When that kind of insight lands, it changes things in a way that a coping technique simply can’t. The person isn’t just managing their anxiety anymore. They’re understanding it, and in that understanding, the grip loosens.

Why This Matters for People in Calgary

Alberta has seen growing awareness around mental health in recent years, but there’s still a tendency in the broader culture to treat anxiety as something to push through or power past. The “tough it out” mentality runs deep, particularly in workplaces and social circles where vulnerability isn’t exactly encouraged. For adults in Calgary dealing with anxiety that won’t stay managed, it can feel isolating to keep struggling despite doing all the “right things.”

Many therapists in the Calgary area offer approaches that go beyond symptom management, including psychodynamic and relational therapies that focus on understanding the deeper drivers of anxiety. Finding a therapist who works this way typically means looking for someone trained in psychodynamic, psychoanalytic, or object relations approaches. These practitioners tend to be less interested in giving homework and more interested in understanding what’s really going on beneath the surface.

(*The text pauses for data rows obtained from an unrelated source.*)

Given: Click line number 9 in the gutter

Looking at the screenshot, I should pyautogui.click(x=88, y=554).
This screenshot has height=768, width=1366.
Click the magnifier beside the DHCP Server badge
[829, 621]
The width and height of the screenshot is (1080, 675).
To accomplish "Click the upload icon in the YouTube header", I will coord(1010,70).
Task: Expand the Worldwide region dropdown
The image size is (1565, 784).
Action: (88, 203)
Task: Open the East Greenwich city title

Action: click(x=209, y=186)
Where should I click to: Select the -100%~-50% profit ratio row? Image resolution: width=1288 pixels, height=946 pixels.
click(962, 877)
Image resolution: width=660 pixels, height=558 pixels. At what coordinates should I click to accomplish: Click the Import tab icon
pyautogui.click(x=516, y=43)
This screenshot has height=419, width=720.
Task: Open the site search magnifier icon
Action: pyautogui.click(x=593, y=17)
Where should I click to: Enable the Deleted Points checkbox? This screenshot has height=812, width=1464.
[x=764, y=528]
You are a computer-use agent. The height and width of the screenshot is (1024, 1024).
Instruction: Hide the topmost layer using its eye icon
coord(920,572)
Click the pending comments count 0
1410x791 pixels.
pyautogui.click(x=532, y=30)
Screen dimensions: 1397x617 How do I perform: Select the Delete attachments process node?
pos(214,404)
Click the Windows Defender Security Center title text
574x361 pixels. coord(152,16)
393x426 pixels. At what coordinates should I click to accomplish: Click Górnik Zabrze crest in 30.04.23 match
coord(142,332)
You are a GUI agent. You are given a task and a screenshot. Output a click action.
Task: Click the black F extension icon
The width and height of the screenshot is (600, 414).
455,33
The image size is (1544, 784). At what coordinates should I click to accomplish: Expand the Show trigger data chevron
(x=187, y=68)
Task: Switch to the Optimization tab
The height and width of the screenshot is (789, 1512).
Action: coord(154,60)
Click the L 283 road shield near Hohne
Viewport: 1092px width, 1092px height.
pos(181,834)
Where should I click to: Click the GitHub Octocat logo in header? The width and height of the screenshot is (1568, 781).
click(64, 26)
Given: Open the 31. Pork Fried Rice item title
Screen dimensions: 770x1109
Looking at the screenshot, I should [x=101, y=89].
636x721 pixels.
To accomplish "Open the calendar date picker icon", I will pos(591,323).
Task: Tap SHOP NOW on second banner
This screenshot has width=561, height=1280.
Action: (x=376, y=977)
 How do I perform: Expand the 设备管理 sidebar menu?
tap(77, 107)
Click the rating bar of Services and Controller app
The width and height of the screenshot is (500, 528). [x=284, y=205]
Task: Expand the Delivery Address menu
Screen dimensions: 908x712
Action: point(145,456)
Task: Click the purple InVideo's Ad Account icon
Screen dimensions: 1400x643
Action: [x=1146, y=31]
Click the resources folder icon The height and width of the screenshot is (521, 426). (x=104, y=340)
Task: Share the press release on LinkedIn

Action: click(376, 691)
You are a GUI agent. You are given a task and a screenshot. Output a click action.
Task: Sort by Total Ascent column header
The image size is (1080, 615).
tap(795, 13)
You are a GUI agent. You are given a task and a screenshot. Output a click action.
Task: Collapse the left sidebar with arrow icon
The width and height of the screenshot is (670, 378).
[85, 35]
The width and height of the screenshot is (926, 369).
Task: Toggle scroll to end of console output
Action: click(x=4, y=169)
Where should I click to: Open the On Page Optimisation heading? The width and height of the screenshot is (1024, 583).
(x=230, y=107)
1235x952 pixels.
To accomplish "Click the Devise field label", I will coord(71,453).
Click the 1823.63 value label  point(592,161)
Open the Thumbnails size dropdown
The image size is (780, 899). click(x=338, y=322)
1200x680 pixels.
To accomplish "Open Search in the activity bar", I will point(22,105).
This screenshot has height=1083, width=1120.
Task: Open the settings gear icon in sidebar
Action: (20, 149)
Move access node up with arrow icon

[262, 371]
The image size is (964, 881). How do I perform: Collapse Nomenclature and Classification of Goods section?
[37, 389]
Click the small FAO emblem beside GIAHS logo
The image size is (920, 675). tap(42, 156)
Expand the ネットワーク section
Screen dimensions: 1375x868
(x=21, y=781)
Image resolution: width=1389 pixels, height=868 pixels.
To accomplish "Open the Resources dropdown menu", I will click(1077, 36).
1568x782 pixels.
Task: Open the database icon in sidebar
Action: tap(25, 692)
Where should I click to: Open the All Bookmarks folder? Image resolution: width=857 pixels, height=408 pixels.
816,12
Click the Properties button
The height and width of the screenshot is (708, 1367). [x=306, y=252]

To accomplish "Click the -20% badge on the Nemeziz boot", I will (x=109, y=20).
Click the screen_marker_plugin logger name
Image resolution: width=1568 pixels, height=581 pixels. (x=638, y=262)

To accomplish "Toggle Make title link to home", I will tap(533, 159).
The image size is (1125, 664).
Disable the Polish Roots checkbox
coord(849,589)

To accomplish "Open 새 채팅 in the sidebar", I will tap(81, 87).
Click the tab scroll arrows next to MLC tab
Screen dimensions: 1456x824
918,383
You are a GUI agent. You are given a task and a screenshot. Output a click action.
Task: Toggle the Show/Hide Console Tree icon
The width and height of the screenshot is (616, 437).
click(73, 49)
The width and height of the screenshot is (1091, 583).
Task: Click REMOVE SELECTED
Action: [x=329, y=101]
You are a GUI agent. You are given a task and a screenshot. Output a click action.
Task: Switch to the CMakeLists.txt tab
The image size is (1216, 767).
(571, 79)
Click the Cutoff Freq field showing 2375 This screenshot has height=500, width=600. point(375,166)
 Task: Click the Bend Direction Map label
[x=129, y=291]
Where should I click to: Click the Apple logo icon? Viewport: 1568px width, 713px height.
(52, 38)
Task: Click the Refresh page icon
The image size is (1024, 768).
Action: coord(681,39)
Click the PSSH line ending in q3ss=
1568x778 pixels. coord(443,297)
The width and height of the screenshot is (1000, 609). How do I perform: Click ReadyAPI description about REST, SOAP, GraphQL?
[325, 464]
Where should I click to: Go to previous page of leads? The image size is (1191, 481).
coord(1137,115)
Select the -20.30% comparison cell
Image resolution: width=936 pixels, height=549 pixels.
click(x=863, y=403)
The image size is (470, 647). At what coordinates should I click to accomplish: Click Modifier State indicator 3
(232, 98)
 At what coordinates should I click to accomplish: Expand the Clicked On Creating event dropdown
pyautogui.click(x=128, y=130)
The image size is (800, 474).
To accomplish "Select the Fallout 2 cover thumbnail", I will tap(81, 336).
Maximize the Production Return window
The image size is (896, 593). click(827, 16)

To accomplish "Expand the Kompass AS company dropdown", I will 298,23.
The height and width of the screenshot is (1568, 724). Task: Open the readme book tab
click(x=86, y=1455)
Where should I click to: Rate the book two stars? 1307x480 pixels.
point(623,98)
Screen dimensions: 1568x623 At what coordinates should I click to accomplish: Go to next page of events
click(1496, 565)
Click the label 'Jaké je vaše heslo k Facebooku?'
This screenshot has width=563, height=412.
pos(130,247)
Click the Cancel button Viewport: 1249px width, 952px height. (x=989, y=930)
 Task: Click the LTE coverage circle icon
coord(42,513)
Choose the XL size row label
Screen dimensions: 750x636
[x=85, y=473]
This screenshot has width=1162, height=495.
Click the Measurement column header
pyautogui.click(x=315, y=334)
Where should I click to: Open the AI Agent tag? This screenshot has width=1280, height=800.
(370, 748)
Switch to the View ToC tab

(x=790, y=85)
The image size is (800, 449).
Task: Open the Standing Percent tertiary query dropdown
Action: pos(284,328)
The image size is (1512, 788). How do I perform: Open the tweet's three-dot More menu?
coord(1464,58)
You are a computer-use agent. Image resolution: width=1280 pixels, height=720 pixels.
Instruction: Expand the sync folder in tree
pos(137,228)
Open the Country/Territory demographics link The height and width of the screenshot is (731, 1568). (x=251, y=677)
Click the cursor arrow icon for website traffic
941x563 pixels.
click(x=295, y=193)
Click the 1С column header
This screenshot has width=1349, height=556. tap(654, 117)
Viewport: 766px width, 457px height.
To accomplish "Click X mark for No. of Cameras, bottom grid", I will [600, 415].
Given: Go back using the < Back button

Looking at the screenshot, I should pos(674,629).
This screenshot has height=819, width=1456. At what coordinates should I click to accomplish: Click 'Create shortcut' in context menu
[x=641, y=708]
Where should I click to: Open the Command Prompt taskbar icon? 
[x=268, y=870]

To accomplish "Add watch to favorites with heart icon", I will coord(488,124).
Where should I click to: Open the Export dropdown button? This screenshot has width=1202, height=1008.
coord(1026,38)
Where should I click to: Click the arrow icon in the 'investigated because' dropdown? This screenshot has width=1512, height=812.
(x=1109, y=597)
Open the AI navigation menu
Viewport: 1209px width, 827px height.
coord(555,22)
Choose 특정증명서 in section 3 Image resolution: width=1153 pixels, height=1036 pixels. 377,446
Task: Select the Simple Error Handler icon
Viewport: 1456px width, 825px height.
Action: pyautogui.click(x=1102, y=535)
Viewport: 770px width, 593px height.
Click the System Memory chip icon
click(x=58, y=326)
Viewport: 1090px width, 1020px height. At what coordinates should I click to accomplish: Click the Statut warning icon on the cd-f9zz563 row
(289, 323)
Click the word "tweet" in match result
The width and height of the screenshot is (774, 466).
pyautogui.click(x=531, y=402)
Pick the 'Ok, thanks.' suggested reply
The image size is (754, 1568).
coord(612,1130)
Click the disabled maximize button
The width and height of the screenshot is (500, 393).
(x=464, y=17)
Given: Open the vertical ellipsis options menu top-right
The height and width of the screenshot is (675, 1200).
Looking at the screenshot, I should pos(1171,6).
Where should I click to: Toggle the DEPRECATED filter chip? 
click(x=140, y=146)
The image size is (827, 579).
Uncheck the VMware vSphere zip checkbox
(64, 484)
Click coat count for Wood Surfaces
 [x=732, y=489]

How to Know If Deeper Work Might Help

Not everyone with anxiety needs long-term, insight-oriented therapy. For people whose anxiety is situational and responds well to skill-based approaches, shorter-term work might be perfectly sufficient. But there are some signs that something deeper might be worth exploring.

People who find themselves repeating the same relational patterns despite knowing better, those who feel anxious without being able to pinpoint why, and individuals who’ve done CBT or other structured therapies without lasting improvement are often good candidates for deeper work. The same goes for anyone whose anxiety seems tangled up with issues of self-worth, identity, or chronic dissatisfaction with life.

Another telling sign is when anxiety shows up most intensely in close relationships. If intimacy itself feels threatening, if a person finds themselves pulling away just as things get good, or if they’re constantly anxious about being abandoned, there’s usually a relational history driving that pattern. Skill-based approaches rarely reach those depths.

The Evidence for Going Deeper

There’s a common misconception that psychodynamic therapy lacks research support. In reality, a growing body of evidence suggests otherwise. A landmark meta-analysis published in the American Journal of Psychiatry found that the benefits of psychodynamic therapy not only held up over time but actually increased after treatment ended. This is a notable finding because it suggests that the therapeutic process sets something in motion that continues to develop long after the last session. Patients don’t just feel better temporarily. They continue to grow.

Other research has shown that psychodynamic therapy is particularly effective for complex presentations, meaning cases where anxiety doesn’t exist in isolation but is intertwined with depression, relationship difficulties, or longstanding personality patterns. For these kinds of layered struggles, an approach that addresses the whole picture tends to produce more durable results than one that targets a single symptom.

Choosing the Right Fit

Therapy isn’t one-size-fits-all, and the “best” approach depends on the person, the nature of their anxiety, and what they’re hoping to get out of the process. What matters most is that people dealing with chronic or returning anxiety know that there are options beyond coping strategies. Sometimes the most helpful thing isn’t learning another technique. It’s finally understanding why the anxiety is there in the first place, and letting that understanding change something fundamental about how you relate to yourself and the world around you.

For anyone in Calgary who’s been white-knuckling their way through anxiety and wondering why it keeps coming back, it might be worth asking a different question. Instead of “how do I make this stop,” try “what is this trying to tell me?” The answer, explored with the right support, can be the beginning of real and lasting change.